After the tour to England, the captain of the West Indies, Frank Worrell, retired. Hunte expected to be appointed captain in his place, and when Garfield Sobers was chosen instead, he was bitterly disappointed, and for six weeks considered resigning himself. But he chose to continue playing, and in the next series, against Australia in 1965, he scored 550 runs, although without a century: he scored six fifties in ten innings, with a highest score of 89 and an average of 61.11. This was the record for the highest series aggregate without a century until Mike Atherton scored 553 in a six-Test series against Australia in 1993.

In total, Hunte played in 44 Tests between 1958 and 1967. Despite having 13 different opening partners in his Test career, he accumulated 3245 runs at an average of 45.06. He scored eight centuries, including at least one against every country he played against.

== Life after cricket ==

Hunte was a committed Christian. The defining experience of his life was when in 1961, on the West Indies' tour of Australia, he saw the film The Crowning Experience, about the life of the black American educator Mary McLeod Bethune. This film was promoted by Moral Re-Armament (MRA), a multi-faith organisation promoting absolute moral and ethical standards of behaviour, to which Hunte committed the remainder of his life.

Hunte made no secret of his beliefs. Some reports suggest that the other members of the West Indies team became tired of his constantly expressing them in the dressing room, and that this contributed to his not being awarded the captaincy in 1963.

Hunte retired from cricket in 1967, although he could possibly have continued for some more years, to work full-time for MRA, promoting harmonious race relations. He wrote his autobiography, entitled Playing to Win, in 1971. After several years in Britain, he moved to Atlanta, Georgia, to help with the racial situation there. It was there that he met his wife Patricia, a local newscaster, with whom he had three daughters.

In 1991, as apartheid was coming to an end in South Africa, Hunte rang the director of the new United Cricket Board of South Africa, Ali Bacher, and offered to help develop cricket in the black townships and promote reconciliation between the races. He worked as National Development Coach, funded by the MCC, for seven years. Hunte coached the South Africa women's national cricket team at the 1997 Women's Cricket World Cup in India, its first appearance in the tournament.
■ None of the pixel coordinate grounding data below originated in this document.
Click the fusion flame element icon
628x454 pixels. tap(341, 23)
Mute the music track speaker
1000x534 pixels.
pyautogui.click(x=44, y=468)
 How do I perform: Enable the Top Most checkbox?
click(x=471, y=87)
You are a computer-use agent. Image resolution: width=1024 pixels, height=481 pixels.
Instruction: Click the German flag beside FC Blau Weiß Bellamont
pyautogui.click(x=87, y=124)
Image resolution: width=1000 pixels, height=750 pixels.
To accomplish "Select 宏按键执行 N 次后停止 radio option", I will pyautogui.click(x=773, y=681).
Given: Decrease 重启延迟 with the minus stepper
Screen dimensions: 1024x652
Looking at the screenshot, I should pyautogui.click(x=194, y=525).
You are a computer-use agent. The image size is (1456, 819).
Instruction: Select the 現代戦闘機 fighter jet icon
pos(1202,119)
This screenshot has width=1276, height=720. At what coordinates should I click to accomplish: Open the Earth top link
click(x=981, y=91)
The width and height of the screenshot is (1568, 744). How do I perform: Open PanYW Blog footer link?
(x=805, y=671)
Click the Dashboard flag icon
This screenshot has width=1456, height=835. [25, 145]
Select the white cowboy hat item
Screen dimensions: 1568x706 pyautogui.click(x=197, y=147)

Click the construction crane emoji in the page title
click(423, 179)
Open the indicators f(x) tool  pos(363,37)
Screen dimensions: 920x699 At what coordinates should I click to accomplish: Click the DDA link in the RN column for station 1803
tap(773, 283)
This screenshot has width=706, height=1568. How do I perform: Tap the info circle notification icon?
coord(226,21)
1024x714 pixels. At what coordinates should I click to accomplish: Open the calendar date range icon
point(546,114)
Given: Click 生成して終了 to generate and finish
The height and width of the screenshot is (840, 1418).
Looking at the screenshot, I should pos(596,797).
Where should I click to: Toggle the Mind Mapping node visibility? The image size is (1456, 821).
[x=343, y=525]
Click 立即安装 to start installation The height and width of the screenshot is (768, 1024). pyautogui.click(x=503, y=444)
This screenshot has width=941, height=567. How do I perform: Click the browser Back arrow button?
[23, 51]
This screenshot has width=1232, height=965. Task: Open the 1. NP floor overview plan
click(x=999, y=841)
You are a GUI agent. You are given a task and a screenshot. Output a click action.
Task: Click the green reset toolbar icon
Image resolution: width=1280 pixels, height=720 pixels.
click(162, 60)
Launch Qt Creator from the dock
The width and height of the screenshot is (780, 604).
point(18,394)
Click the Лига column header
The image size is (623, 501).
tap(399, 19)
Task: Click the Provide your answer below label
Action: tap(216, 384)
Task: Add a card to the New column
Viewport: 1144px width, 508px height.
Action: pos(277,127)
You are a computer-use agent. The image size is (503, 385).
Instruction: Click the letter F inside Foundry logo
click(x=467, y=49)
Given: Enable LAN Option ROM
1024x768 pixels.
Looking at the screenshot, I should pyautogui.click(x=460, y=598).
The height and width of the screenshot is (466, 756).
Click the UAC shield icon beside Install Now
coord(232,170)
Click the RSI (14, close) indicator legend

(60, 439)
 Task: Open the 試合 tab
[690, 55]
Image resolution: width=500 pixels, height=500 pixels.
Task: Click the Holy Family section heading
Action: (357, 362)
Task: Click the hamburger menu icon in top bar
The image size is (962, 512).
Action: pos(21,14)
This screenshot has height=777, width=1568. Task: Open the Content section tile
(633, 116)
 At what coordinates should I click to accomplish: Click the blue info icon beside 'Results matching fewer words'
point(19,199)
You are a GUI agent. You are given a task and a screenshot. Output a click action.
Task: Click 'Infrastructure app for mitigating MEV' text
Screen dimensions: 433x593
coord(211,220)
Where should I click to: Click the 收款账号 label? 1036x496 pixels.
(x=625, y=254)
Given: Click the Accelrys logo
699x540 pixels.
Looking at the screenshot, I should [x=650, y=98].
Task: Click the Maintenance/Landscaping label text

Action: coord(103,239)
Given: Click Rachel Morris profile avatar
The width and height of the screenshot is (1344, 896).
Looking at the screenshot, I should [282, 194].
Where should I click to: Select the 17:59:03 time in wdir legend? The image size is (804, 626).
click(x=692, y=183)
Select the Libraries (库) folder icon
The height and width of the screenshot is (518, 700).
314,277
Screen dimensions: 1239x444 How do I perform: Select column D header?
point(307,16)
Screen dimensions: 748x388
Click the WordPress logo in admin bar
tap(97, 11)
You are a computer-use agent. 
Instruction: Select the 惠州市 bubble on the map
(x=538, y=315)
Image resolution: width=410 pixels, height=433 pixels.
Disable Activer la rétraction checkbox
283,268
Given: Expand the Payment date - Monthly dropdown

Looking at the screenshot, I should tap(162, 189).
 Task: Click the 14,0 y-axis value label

In 1998 Hunte was conferred the highest honour in Barbados; he was made a Knight of St. Andrew (KA) of the Order of Barbados. In 1999, with encouragement from the government of Barbados, he returned to the island of his birth. He was elected to the presidency of the Barbados Cricket Association, with plans to revive cricket in the country, but he died two months later, while in Australia to speak at a conference of the MRA.